Vorrei sollevare una riflessione sul rapporto tra individuo e potere. Se capisco la necessità di essere costantemente critici nei confronti di chi è al potere a volte mi trovo ad empatizzare nei confronti di chi deve prendere le decisioni perché molto spesso si trova davanti a delle scelte estremamente difficili.
Chi comanda può trovarsi di fronte ad una contraddizione ed costretto a scegliere una delle due strade e spesso nessuna delle due è una scelta giusta: credo che in questi termini si possa parlare di una sorta di "tragedia" di chi è al potere. Qualcun altro ha mai avuto questa sensazione?

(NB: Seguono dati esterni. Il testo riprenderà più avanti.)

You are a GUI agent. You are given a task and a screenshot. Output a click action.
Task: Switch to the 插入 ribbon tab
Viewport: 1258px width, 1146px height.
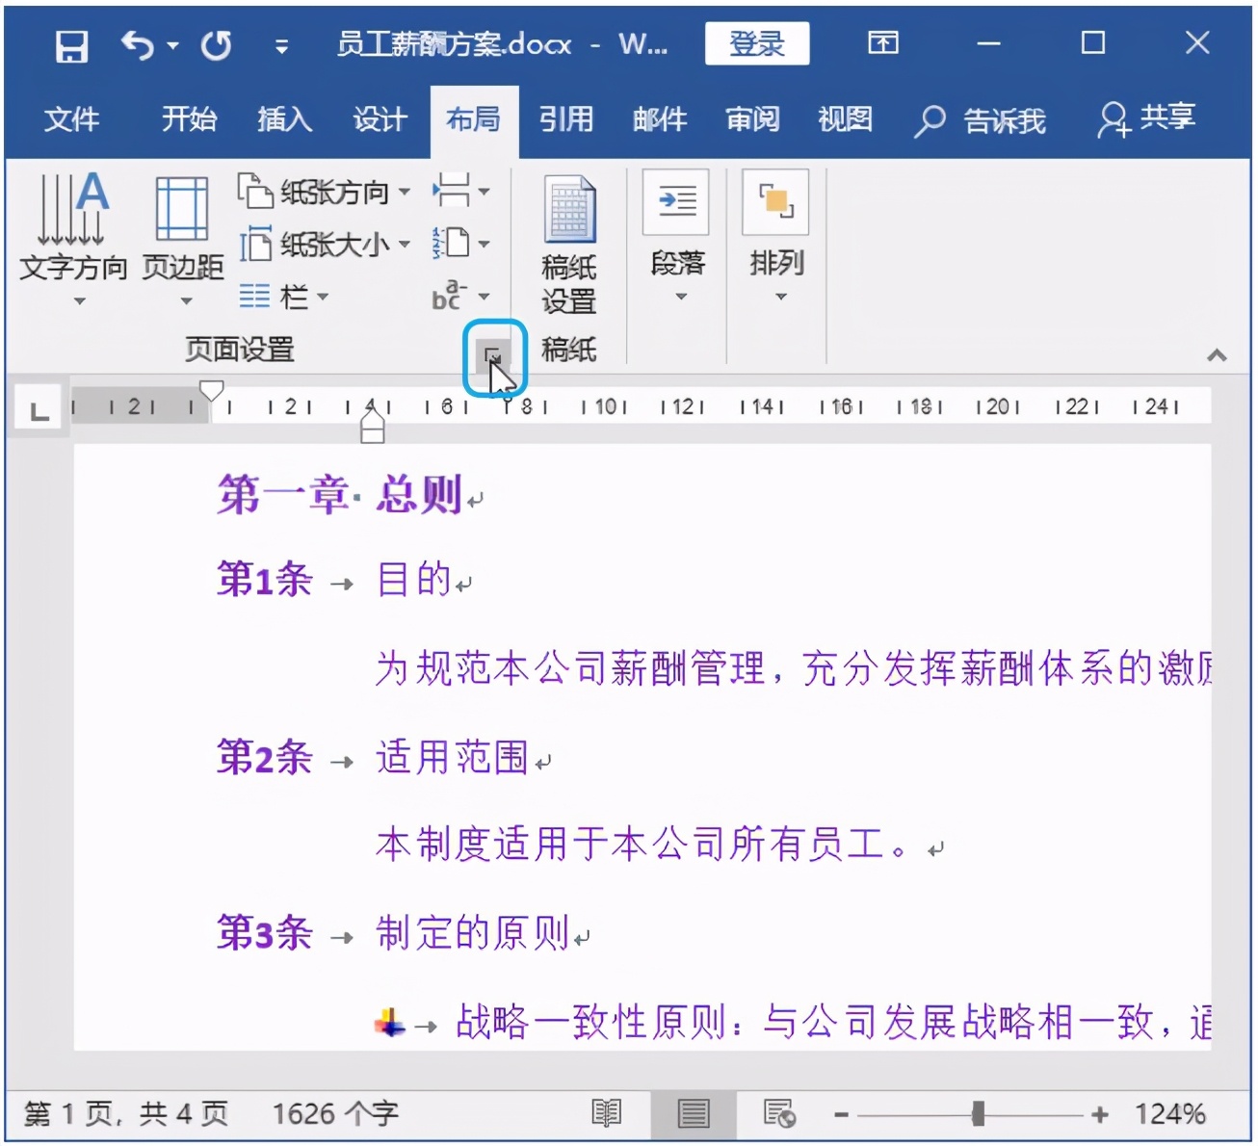tap(282, 119)
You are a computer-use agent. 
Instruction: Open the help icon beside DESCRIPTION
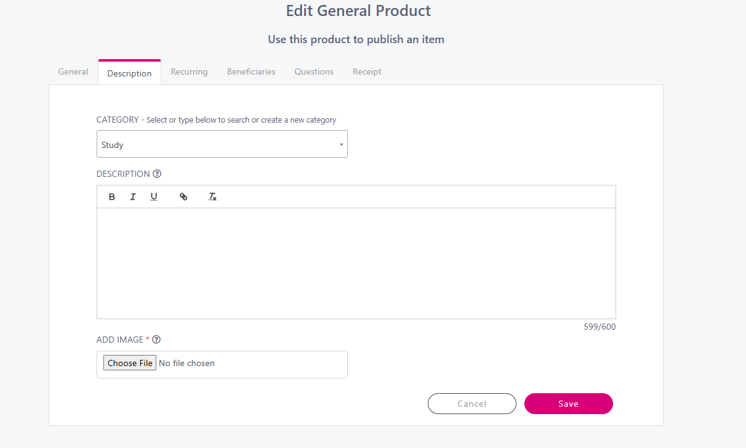coord(157,174)
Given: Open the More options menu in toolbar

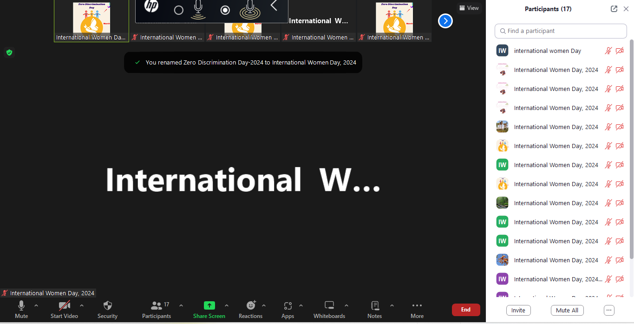Looking at the screenshot, I should [x=417, y=309].
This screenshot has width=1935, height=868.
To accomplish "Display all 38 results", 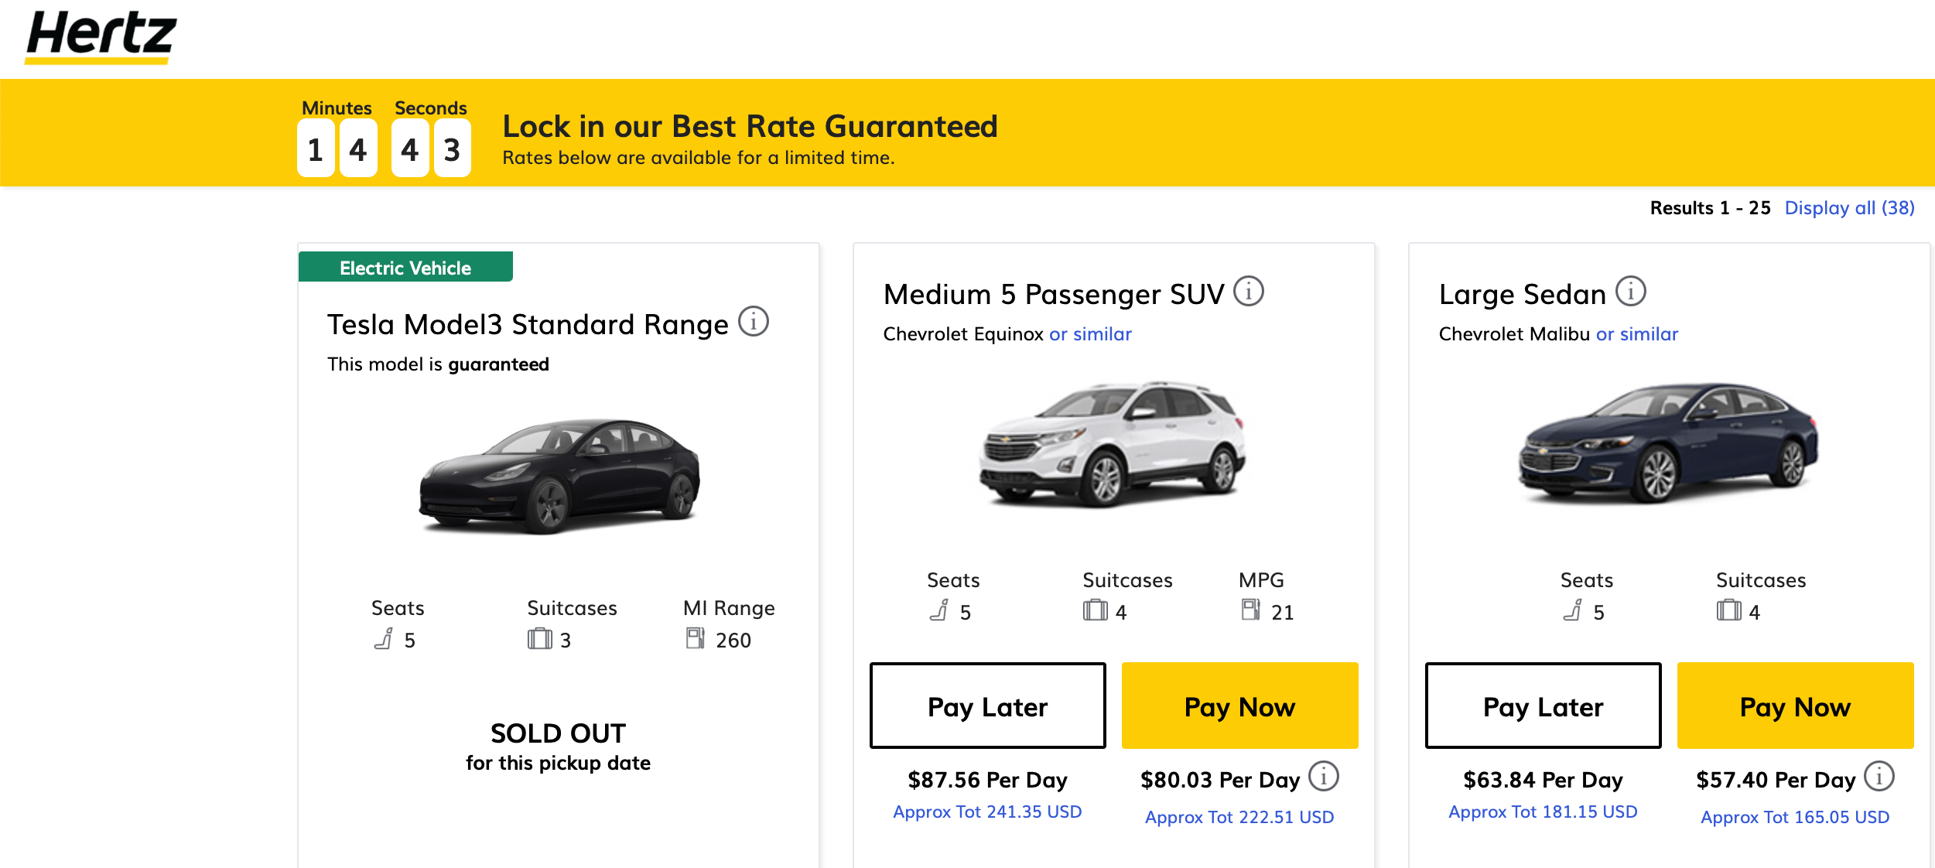I will coord(1849,208).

Il potere ha sempre una dimensione tragica, semplicemente perche' l'umanita' e' molteplice e colma di aspettative, desideri, modelli di vita contrastanti e ambivalenti. Se il potere e' consapevole del suo aspetto tragico i cittadini vivranno probabilmente in un contesto politico talvolta incoerente ma umano. Il potere dispotico invece nega questo aspetto tragico ed evoca immagini di coerenza dubbie e infine disumane come la Umma o il Vaterland o la coscienza di classe.
Ci sono degli esempi storici in cui il potere è stato consapevole di questo aspetto tragico?
Puoi leggere memorie di Adriano di M. Yourcenair per avere un esempio di potere consapevole della molteplicita' del cuore umano.
Pero' effettivamente i detentori del potere tendono a dissimulare la dimensione tragica che e' una ammissione di debolezza. Solo facendo credere che si puo' cambiare tutto con un colpo si motivano le persone e il cuore semplice di molte di esse.
Sono stati i filosofi e gli scrittori ad aver raccontato questo aspetto pervasivo del potere. Agli albori della civilta' umana basti pensare alle opere di Sofocle, o 2000 anni piu' tardi a quelle di Shakespeare.